» **TASK OBJECTIVE**:
Each record should be returned exactly as it is written.
*-*-*
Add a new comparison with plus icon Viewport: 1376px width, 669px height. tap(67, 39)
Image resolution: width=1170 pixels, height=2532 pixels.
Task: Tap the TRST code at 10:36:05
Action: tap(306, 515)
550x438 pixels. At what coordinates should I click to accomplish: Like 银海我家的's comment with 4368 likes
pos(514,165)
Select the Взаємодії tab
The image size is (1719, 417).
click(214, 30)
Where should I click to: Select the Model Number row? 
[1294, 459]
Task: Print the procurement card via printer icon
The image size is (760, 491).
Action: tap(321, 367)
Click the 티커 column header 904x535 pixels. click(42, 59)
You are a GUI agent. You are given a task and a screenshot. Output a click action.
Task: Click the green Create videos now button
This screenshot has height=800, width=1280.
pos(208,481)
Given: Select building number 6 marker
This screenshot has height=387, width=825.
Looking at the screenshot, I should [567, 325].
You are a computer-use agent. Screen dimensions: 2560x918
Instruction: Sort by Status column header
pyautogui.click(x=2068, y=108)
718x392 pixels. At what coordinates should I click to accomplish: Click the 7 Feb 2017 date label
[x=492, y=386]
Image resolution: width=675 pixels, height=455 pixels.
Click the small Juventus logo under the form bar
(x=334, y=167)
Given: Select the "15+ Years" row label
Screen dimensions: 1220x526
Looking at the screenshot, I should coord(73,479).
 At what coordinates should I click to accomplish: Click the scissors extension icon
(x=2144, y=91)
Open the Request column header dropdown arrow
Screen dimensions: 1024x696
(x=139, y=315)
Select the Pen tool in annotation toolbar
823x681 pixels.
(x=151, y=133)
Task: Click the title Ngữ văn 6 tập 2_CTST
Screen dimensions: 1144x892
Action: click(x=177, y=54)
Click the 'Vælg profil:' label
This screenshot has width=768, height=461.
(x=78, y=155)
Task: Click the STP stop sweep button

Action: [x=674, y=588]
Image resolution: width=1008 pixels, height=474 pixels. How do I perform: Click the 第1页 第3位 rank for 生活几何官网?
*-*-*
» **REPLY TO THE EXERCISE**:
Add a new comparison with plus icon Viewport: 1376px width, 669px height. tap(67, 39)
Image resolution: width=1170 pixels, height=2532 pixels.
Task: Tap the TRST code at 10:36:05
Action: tap(306, 515)
550x438 pixels. At what coordinates should I click to accomplish: Like 银海我家的's comment with 4368 likes
pos(514,165)
Select the Взаємодії tab
The image size is (1719, 417).
click(214, 30)
Where should I click to: Select the Model Number row? 
[1294, 459]
Task: Print the procurement card via printer icon
The image size is (760, 491).
Action: tap(321, 367)
Click the 티커 column header 904x535 pixels. click(42, 59)
You are a GUI agent. You are given a task and a screenshot. Output a click action.
Task: Click the green Create videos now button
This screenshot has height=800, width=1280.
pos(208,481)
Given: Select building number 6 marker
This screenshot has height=387, width=825.
Looking at the screenshot, I should [567, 325].
You are a computer-use agent. Screen dimensions: 2560x918
Instruction: Sort by Status column header
pyautogui.click(x=2068, y=108)
718x392 pixels. At what coordinates should I click to accomplish: Click the 7 Feb 2017 date label
[x=492, y=386]
Image resolution: width=675 pixels, height=455 pixels.
Click the small Juventus logo under the form bar
(x=334, y=167)
Given: Select the "15+ Years" row label
Screen dimensions: 1220x526
Looking at the screenshot, I should coord(73,479).
 At what coordinates should I click to accomplish: Click the scissors extension icon
(x=2144, y=91)
Open the Request column header dropdown arrow
Screen dimensions: 1024x696
(x=139, y=315)
Select the Pen tool in annotation toolbar
823x681 pixels.
(x=151, y=133)
Task: Click the title Ngữ văn 6 tập 2_CTST
Screen dimensions: 1144x892
Action: click(x=177, y=54)
Click the 'Vælg profil:' label
This screenshot has width=768, height=461.
(x=78, y=155)
Task: Click the STP stop sweep button

Action: [x=674, y=588]
Image resolution: width=1008 pixels, height=474 pixels. How do I perform: Click the 第1页 第3位 rank for 生活几何官网?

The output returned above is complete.